Saturday, December 31, 2011

Poem for Saturday and Great Falls

Turn of a Year
By Joan Houlihan

This is regret: or a ferret. Snuffling,
stunted, a snout full of snow.

As the end of day shuffles down
the repentant scurry and swarm—

an unstable contrition is born.
Bend down. Look into the lair.

Where newborn pieties spark and strike
I will make my peace as a low bulb

burnt into a dent of snow. A cloth to keep me
from seeping. Light crumpled over a hole.

Why does the maker keep me awake?
He must want my oddments, their glow.


We had planned to go to Mount Vernon on Friday, but certain people were moving like slugs in the morning, and by the time I got laundry in and lunch into everyone we decided that it would be better to postpone. So instead we went to Great Falls, where we had intended to replace the national parks pass that expired last month but it turned out that admission to the parking lot was free -- and not ridiculously crowded despite that fact and the fact that it was in the 50s. We went out to Olmsted Island, climbed a bit on the cliffside and walked a bit along the towpath, which is closed past the bridge for repairs.
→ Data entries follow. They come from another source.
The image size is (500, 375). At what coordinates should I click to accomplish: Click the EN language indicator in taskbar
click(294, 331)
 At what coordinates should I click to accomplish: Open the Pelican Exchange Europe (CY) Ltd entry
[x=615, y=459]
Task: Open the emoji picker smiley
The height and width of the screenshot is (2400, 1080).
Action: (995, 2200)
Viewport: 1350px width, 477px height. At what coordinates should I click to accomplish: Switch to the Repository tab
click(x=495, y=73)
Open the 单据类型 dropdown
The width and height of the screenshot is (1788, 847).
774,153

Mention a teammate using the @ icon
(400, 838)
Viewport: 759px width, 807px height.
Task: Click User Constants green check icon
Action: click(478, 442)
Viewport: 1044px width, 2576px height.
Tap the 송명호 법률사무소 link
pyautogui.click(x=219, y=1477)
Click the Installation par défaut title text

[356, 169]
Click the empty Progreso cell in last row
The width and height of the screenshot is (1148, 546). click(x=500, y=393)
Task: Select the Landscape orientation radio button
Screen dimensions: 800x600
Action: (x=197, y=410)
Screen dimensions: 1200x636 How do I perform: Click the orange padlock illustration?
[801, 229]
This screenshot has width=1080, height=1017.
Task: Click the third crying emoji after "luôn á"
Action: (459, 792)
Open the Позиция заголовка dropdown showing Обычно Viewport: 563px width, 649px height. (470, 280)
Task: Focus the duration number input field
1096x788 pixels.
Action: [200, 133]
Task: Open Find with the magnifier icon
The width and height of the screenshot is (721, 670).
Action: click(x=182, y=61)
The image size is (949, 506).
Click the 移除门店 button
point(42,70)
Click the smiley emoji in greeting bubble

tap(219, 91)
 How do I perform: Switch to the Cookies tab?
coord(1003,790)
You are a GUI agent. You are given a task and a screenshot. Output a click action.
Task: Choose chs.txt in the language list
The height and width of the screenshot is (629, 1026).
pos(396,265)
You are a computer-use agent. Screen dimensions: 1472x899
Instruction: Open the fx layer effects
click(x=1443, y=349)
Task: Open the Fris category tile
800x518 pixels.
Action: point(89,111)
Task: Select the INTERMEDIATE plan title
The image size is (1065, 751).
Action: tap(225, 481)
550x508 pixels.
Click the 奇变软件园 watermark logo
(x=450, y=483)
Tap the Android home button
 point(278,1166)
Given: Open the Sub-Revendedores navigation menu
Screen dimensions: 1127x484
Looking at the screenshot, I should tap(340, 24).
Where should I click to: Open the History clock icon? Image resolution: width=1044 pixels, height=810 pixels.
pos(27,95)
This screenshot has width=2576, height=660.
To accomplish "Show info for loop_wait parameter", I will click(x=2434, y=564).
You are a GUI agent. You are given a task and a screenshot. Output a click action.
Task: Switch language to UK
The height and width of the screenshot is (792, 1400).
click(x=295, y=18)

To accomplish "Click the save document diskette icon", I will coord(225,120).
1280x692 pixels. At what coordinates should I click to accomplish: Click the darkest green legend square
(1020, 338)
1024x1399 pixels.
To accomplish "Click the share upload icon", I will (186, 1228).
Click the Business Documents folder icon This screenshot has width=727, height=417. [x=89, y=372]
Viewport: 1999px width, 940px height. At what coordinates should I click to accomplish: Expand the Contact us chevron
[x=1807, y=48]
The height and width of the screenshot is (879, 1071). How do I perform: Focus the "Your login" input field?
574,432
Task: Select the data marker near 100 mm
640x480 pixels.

We had dinner with my parents -- three lasagnas, one for the meat-eaters, one for the poultry-eaters and one for the vegetarians -- and came home to watch the season finale of Sanctuary, which I expected to end as a grisly cliffhanger and was pleasantly surprised at the resolution in every sense. Then we half-watched various bowl games; Oklahoma is beating Iowa in the current one, the Insight Bowl, which is not nearly as memorable a name as the Famous Idaho Potato Bowl. We all think some plumbing manufacturer should sponsor the Toilet Bowl for the two worst teams in college football.

Friday, December 30, 2011

Poem for Friday, Winterthur and Longwood

At the Fishhouses
By Elizabeth Bishop

Although it is a cold evening,
down by one of the fishhouses
an old man sits netting,
his net, in the gloaming almost invisible,
a dark purple-brown,
and his shuttle worn and polished.
The air smells so strong of codfish
it makes one's nose run and one's eyes water.
The five fishhouses have steeply peaked roofs
and narrow, cleated gangplanks slant up
to storerooms in the gables
for the wheelbarrows to be pushed up and down on.
All is silver: the heavy surface of the sea,
swelling slowly as if considering spilling over,
is opaque, but the silver of the benches,
the lobster pots, and masts, scattered
among the wild jagged rocks,
is of an apparent translucence
like the small old buildings with an emerald moss
growing on their shoreward walls.
The big fish tubs are completely lined
with layers of beautiful herring scales
and the wheelbarrows are similarly plastered
with creamy iridescent coats of mail,
with small iridescent flies crawling on them.
Up on the little slope behind the houses,
set in the sparse bright sprinkle of grass,
is an ancient wooden capstan,
cracked, with two long bleached handles
and some melancholy stains, like dried blood,
where the ironwork has rusted.
The old man accepts a Lucky Strike.
He was a friend of my grandfather.
We talk of the decline in the population
and of codfish and herring
while he waits for a herring boat to come in.
There are sequins on his vest and on his thumb.
He has scraped the scales, the principal beauty,
from unnumbered fish with that black old knife,
the blade of which is almost worn away.

Down at the water's edge, at the place
where they haul up the boats, up the long ramp
descending into the water, thin silver
tree trunks are laid horizontally
across the gray stones, down and down
at intervals of four or five feet.

Cold dark deep and absolutely clear,
element bearable to no mortal,
to fish and to seals . . . One seal particularly
I have seen here evening after evening.
He was curious about me. He was interested in music;
like me a believer in total immersion,
so I used to sing him Baptist hymns.
I also sang "A Mighty Fortress Is Our God."
He stood up in the water and regarded me
steadily, moving his head a little.
Then he would disappear, then suddenly emerge
almost in the same spot, with a sort of shrug
as if it were against his better judgment.
Cold dark deep and absolutely clear,
the clear gray icy water . . . Back, behind us,
the dignified tall firs begin.
Bluish, associating with their shadows,
a million Christmas trees stand
waiting for Christmas. The water seems suspended
above the rounded gray and blue-gray stones.
I have seen it over and over, the same sea, the same,
slightly, indifferently swinging above the stones,
icily free above the stones,
above the stones and then the world.
If you should dip your hand in,
your wrist would ache immediately,
your bones would begin to ache and your hand would burn
as if the water were a transmutation of fire
that feeds on stones and burns with a dark gray flame.
If you tasted it, it would first taste bitter,
then briny, then surely burn your tongue.
It is like what we imagine knowledge to be:
dark, salt, clear, moving, utterly free,
drawn from the cold hard mouth
of the world, derived from the rocky breasts
forever, flowing and drawn, and since
our knowledge is historical, flowing, and flown.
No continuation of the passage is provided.